An impedance analyzer connected to DNA biosensor can be used to detect genetic sequence from SARS-CoV-2.
A multidisciplinary team of researchers affiliated with various institutions and led by the University of São Paulo’s São Carlos Institute of Physics (IFSC-USP; São Paulo, Brazil) has developed the device which has already shown to be efficient in detecting SARS-CoV-2. The result of the analysis can be ready in 30 minutes, for a laboratory-scale cost of less than USD 1 per genosensor. The components of the impedance analyzer, a durable part of the device, cost less than USD 200. The device already exists at the laboratory scale, and the technology can be transferred to any company with the wherewithal to mass-produce it.
Based on nucleic acids that detect simple complementary DNA or RNA sequences, genosensors are biosensors that make possible mass testing for immediate and sensitive testing of genetic material. The device consists of a self-assembled monolayer of 11-mercaptoundecanoic acid (11-MUA) chemically bonded to glass electrodes containing micrometric gold leads or surfaces containing gold nanoparticles. This environment is able to immobilize the simple DNA or RNA strip used as a capture probe.
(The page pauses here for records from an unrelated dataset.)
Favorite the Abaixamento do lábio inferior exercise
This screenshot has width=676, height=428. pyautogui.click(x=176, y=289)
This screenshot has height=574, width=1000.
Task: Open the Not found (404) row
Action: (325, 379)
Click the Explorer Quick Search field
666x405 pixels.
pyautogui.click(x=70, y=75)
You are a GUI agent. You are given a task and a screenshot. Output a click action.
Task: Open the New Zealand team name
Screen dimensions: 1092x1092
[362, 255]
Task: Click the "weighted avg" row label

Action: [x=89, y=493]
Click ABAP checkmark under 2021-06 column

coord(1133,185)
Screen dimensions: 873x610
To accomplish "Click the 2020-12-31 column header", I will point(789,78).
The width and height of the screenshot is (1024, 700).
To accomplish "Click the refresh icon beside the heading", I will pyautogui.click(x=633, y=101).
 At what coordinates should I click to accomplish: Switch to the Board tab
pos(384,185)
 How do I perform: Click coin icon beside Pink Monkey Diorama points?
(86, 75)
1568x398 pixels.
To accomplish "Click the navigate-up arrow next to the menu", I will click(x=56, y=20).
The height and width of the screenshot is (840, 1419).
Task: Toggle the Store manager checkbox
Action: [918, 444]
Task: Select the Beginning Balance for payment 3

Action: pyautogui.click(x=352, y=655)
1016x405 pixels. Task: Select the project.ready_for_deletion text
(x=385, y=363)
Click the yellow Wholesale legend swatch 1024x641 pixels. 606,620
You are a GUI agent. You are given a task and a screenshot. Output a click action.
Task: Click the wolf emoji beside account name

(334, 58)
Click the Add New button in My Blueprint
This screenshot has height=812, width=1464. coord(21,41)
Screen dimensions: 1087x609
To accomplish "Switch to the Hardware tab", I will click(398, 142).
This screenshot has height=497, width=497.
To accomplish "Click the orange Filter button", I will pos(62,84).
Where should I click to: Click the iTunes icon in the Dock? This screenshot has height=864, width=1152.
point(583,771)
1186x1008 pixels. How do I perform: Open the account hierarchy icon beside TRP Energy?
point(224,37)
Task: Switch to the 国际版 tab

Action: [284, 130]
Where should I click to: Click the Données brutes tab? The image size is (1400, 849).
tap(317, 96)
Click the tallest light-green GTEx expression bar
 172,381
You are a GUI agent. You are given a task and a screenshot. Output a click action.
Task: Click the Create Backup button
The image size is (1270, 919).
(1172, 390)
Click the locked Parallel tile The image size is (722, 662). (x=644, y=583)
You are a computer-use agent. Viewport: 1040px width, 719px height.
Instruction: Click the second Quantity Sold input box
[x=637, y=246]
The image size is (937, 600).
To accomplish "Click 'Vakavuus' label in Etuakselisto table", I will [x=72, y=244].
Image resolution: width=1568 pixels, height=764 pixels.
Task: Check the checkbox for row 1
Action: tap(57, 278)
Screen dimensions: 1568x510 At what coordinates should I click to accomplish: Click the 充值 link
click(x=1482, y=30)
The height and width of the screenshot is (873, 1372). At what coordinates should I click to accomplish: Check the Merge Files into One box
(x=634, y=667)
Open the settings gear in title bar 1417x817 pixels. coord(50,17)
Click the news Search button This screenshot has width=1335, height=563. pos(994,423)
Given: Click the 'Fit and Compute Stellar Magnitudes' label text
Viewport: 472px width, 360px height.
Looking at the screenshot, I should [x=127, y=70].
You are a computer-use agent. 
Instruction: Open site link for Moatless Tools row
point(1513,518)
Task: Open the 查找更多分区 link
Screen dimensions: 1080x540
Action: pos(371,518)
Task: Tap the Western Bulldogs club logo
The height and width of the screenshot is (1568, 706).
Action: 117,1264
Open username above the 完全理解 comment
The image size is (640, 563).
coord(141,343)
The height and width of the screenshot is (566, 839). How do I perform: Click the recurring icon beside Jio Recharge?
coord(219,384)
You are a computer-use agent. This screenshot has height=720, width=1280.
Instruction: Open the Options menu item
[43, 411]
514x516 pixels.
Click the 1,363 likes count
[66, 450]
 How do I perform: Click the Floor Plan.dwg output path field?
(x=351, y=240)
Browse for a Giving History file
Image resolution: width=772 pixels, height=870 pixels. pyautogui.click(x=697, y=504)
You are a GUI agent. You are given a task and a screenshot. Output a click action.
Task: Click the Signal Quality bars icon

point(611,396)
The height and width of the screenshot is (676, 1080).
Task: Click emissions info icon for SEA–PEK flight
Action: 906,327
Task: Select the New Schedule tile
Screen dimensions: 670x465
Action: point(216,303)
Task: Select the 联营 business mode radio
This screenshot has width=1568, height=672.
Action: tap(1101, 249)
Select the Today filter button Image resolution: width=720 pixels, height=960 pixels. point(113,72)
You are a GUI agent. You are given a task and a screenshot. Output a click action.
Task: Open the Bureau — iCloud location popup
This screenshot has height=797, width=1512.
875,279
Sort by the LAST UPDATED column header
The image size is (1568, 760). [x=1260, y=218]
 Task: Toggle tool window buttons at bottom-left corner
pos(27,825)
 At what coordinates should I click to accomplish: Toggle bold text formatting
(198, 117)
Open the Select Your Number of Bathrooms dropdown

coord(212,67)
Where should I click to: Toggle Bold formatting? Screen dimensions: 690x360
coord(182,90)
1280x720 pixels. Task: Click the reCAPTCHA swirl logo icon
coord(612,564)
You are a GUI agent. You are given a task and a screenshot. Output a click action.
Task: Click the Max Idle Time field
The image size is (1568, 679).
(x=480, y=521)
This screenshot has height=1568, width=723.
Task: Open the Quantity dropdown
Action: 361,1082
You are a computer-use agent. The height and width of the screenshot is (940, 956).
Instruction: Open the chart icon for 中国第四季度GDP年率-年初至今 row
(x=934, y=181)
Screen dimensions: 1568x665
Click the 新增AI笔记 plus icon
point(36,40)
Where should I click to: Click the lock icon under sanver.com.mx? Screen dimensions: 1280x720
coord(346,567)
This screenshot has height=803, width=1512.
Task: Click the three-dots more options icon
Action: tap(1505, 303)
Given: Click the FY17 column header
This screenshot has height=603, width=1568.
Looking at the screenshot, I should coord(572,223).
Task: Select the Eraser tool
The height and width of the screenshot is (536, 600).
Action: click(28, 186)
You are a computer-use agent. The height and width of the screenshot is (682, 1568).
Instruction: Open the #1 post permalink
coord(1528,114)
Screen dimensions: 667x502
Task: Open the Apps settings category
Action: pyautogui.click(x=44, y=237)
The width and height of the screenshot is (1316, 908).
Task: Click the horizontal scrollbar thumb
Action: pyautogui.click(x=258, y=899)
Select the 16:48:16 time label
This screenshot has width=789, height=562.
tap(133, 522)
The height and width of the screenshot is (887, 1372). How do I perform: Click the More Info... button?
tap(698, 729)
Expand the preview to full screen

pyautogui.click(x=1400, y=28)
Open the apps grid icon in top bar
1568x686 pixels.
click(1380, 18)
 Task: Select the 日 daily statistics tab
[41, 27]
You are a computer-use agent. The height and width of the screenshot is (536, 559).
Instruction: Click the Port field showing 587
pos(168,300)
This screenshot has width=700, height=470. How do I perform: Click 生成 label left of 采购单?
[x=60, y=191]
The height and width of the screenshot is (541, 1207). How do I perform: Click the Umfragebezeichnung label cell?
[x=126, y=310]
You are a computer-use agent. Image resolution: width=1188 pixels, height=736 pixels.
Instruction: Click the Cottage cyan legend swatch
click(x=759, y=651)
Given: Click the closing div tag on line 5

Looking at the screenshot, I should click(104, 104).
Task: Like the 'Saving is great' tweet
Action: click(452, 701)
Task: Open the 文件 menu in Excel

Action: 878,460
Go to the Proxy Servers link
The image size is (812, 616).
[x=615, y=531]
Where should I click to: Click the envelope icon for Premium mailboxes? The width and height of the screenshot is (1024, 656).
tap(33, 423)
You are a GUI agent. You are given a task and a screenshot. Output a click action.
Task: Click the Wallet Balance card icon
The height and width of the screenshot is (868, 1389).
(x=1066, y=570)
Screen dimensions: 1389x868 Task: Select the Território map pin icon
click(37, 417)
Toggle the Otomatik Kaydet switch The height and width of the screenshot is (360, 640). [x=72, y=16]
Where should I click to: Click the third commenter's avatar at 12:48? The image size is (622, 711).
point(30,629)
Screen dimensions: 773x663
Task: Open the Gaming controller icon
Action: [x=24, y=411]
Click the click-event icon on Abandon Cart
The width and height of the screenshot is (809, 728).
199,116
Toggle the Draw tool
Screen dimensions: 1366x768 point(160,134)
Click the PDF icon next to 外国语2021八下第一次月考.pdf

Hybridization with the complementary strip, if it exists in the sample, is shown by means of variations in physical parameters detected by electrical or electrochemical impedance spectroscopy and localized surface plasmon resonance.
The highest sensitivity achieved in the study corresponded to 0.3 copies per microliter, sufficient to detect the DNA sequence in saliva or other body fluids. The complementary SARS-CoV-2 sequences were also diagnosed by means of machine learning techniques applied to scanning electron microscope images obtained from genosensors exposed to various different concentrations of complementary DNA sequences. In the detection experiments, the sensitivity of the genosensors was verified in control samples, including a negative sequence for SARS-CoV-2 and other DNA biomarkers unrelated to the virus. Analysis of the data obtained by a multidimensional projection technique called interactive document mapping (IDMAP) showed a clear separation between complementary DNA sequences at various concentrations and samples containing a non-complementary sequence or other DNA biomarkers unrelated to SARS-CoV-2.
“Our genosensor can immobilize a simple DNA strip used as a capture probe. Under appropriate conditions, the immobilized strip binds to a complementary DNA strip contained in the liquid sample to be analyzed. This process, called hybridization, demonstrates the presence of SARS-CoV-2 in the sample, which may be saliva or another body fluid,” said chemist Juliana Coatrini Soares who is the first author of the published article describing the research.